[Directive] Pull out every line of the listing below that contains the word "resolution", and copy each one in full.

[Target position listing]
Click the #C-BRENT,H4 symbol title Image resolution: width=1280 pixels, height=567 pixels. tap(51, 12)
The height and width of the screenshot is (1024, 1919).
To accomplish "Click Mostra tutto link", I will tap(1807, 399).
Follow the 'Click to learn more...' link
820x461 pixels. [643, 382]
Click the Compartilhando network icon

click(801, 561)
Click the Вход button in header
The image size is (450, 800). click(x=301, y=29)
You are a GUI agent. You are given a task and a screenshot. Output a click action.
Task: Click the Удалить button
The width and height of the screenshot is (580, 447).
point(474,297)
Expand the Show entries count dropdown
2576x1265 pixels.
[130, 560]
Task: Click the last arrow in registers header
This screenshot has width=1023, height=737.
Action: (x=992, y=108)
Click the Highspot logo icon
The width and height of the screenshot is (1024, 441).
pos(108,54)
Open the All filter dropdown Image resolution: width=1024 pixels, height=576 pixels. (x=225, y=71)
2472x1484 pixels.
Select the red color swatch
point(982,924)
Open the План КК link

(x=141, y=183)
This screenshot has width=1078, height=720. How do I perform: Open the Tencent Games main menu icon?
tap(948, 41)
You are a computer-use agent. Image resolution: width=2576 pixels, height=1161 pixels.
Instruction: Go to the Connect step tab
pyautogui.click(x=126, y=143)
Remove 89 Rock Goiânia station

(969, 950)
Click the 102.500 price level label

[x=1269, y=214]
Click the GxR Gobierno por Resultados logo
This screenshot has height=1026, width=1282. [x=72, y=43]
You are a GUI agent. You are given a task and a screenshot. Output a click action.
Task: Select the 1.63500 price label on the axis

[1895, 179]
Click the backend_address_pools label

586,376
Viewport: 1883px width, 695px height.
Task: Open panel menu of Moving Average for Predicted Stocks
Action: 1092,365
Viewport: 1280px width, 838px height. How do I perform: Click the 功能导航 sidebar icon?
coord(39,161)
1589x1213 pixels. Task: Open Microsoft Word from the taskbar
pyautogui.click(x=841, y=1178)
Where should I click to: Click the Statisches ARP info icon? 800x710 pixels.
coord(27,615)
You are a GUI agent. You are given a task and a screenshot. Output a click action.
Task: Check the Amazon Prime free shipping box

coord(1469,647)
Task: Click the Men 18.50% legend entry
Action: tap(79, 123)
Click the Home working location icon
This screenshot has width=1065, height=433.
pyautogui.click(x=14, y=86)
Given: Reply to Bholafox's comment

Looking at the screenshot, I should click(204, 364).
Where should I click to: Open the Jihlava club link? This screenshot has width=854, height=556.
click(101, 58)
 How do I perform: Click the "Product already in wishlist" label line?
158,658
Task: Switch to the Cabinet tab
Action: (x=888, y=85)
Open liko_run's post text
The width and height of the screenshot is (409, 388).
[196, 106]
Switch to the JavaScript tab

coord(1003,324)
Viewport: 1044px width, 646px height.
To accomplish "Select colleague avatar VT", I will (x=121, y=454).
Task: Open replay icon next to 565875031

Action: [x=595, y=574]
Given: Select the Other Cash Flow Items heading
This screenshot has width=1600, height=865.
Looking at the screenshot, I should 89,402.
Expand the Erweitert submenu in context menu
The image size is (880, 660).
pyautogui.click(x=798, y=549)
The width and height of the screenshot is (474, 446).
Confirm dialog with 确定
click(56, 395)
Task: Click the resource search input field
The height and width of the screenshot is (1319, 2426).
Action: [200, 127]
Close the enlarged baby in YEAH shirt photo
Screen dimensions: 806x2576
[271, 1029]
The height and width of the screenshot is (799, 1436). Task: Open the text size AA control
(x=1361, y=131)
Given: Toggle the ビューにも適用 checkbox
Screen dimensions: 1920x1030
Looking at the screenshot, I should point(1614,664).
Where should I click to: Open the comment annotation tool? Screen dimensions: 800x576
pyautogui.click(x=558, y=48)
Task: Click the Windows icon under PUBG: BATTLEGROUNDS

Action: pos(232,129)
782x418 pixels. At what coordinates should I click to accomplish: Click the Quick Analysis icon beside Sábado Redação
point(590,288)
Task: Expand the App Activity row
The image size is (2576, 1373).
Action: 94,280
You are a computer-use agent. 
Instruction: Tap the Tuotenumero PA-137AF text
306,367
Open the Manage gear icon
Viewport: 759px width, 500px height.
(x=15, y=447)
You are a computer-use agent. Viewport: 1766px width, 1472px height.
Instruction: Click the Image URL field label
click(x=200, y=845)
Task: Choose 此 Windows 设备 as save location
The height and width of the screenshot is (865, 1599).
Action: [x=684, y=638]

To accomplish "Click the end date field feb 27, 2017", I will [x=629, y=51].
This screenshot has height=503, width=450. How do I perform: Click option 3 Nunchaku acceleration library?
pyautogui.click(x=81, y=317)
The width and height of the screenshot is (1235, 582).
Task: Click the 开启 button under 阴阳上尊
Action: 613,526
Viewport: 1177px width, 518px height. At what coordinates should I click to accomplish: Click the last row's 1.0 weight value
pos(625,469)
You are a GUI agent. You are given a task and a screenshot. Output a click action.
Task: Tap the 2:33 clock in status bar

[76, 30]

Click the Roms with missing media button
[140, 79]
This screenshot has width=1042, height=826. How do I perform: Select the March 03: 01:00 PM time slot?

[Response to this exercise]
Click the #C-BRENT,H4 symbol title Image resolution: width=1280 pixels, height=567 pixels. tap(51, 12)
Open the All filter dropdown Image resolution: width=1024 pixels, height=576 pixels. (x=225, y=71)
You are a computer-use agent. Image resolution: width=2576 pixels, height=1161 pixels.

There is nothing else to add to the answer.